--- TEXT BLOCK Enclosed Below ---

# SAR Tutorial

This tutorial shows some of the features of the SAR module. For installation of the tools, please refer to the main [README.md](../README.md). The same data set as for the tools demonstration is used.

The code is based on the [RDKit Cookbook](http://www.rdkit.org/docs/Cookbook.html) and the [paper](https://jcheminf.springeropen.com/articles/10.1186/1758-2946-5-43) by Sereina and Greg.

An example similarity map output is shown [here](./sim_map.html).

**Note:** Some features (like the progressbar) are only correctly displayed when the notebook is actually run, not when it is just displayed in NBviewer. 

In [1]:
%reload_ext autoreload
%autoreload 2
def warn(*args, **kwargs):
    pass  # to suppress sklearn warnings

import warnings
warnings.filterwarnings("ignore")
warnings.warn = warn

from rdkit.Chem import AllChem as Chem
from rdkit.Chem import Draw
from rdkit.Chem.Draw import IPythonConsole

try:
    Draw.DrawingOptions.atomLabelFontFace = "DejaVu Sans"

--- End of Enclosed TEXT BLOCK ---

● WORK ORDER 1
Answer these questions from the SAR tutorial:
(a) Which two sources is the code based on?
(b) Which feature is given as an example of something that displays correctly only when the notebook is run?
(c) What font face is assigned to atom labels?
● WORK ORDER 2
Reproduce a passage of the SAR tutorial word for word. Begin at the words "This tutorial shows" and stop after "demonstration is used.".
● WORK ORDER 3
Carry on the SAR tutorial from where it stops.

--- SOURCE MATERIAL Enclosed Below ---

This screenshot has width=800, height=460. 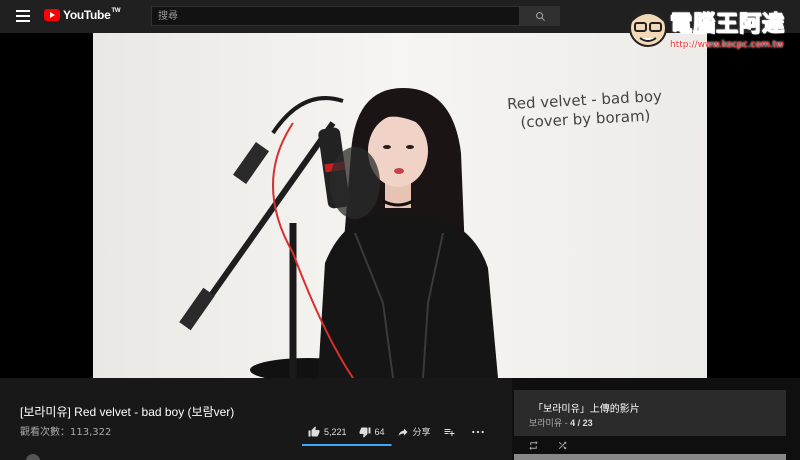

--- End of Enclosed SOURCE MATERIAL ---
--- SOURCE MATERIAL Enclosed Below ---

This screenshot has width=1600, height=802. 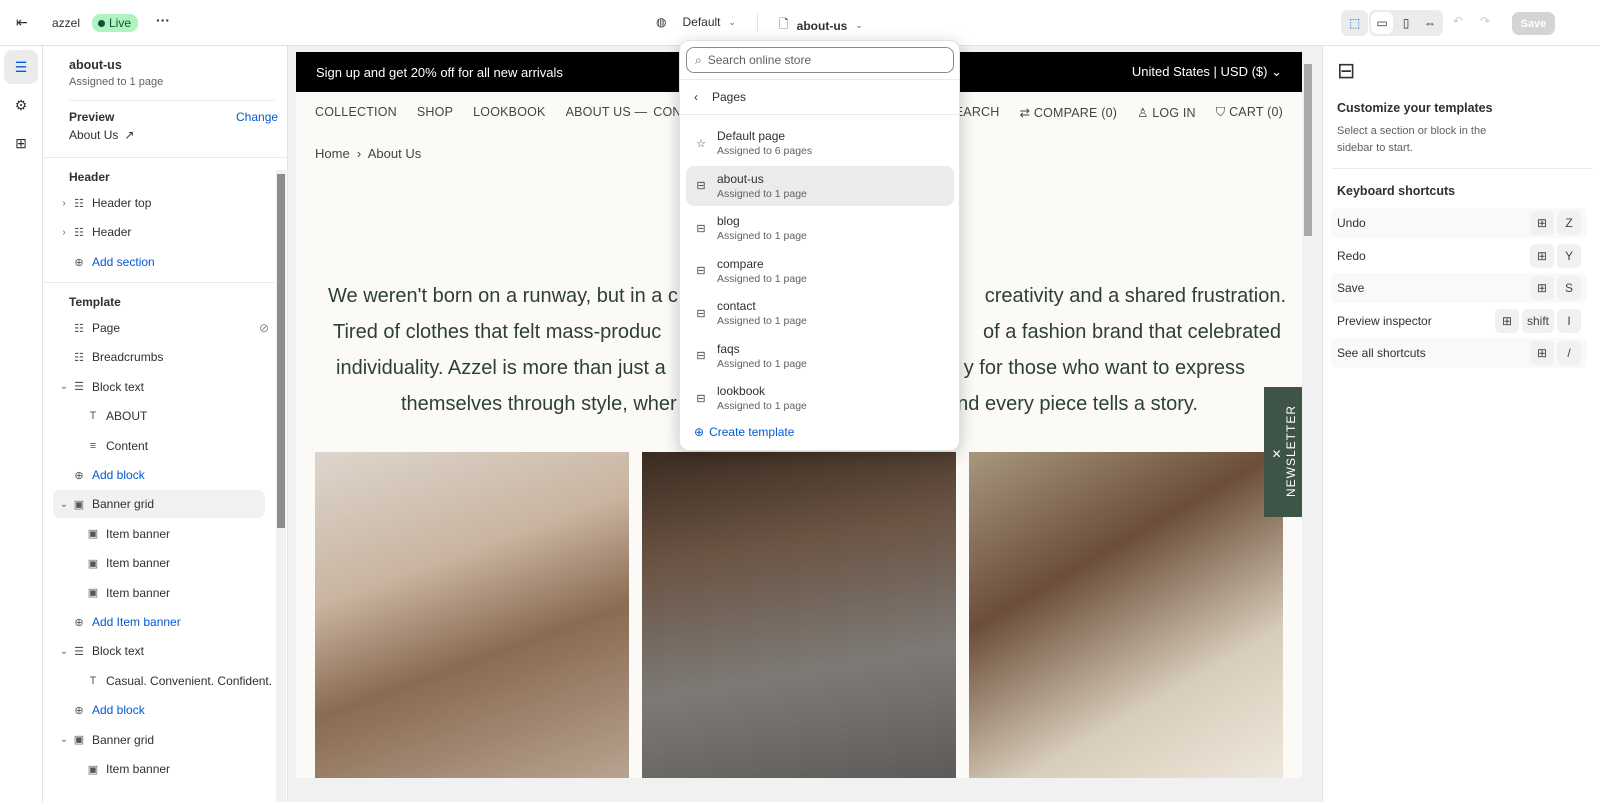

--- End of Enclosed SOURCE MATERIAL ---
--- SOURCE MATERIAL Enclosed Below ---

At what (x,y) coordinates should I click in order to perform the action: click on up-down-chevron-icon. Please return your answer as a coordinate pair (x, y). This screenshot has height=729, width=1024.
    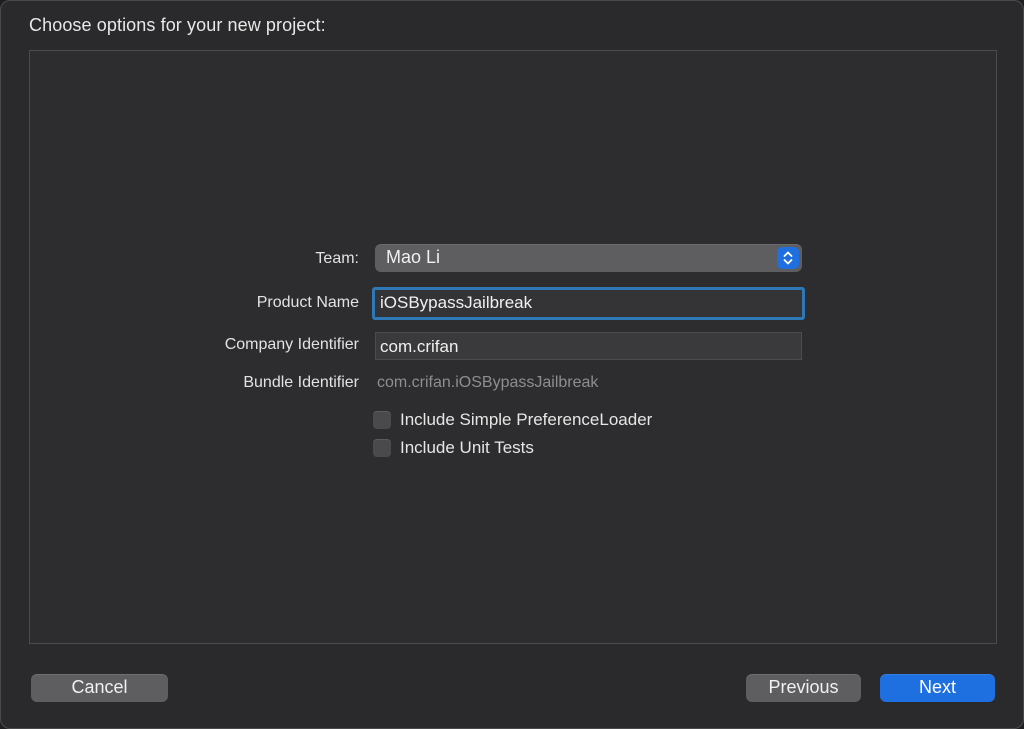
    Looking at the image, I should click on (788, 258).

--- End of Enclosed SOURCE MATERIAL ---

● ANSWER SECTION 1
(a) The RDKit Cookbook and the paper by Sereina and Greg.
(b) The progressbar.
(c) "DejaVu Sans".

● ANSWER SECTION 2
This tutorial shows some of the features of the SAR module. For installation of the tools, please refer to the main [README.md](../README.md). The same data set as for the tools demonstration is used.

● ANSWER SECTION 3
    Draw.DrawingOptions.atomLabelFontSize = 18
except KeyError:  # Font "DejaVu Sans" is not available
    pass

from rdkit_ipynb_tools import tools, pipeline as p, sar

misc_tools.apl_tools                          (commit: fa4ebb2 ( 2017-08-10 13:32:35 ))
rdkit_ipynb_tools.tools                       (commit: 8ae2d3f ( 2017-10-25 16:42:41 ))
- no local installation of JSME found, using web version.
> interactive IPython session.
rdkit_ipynb_tools.sar                         (commit: 8ae2d3f ( 2017-10-25 16:42:41 ))


## Example Data Set
Endothelin Receptor A (ET-A) Antagonists from [ChEMBL](https://www.ebi.ac.uk/chembl/), downloaded as tab-separated file on 31-Aug-2016, gzipped.

### Preparation
Count the lines and display the first line

In [2]:
!zcat chembl_et-a_antagonists.txt.gz | wc -l
print()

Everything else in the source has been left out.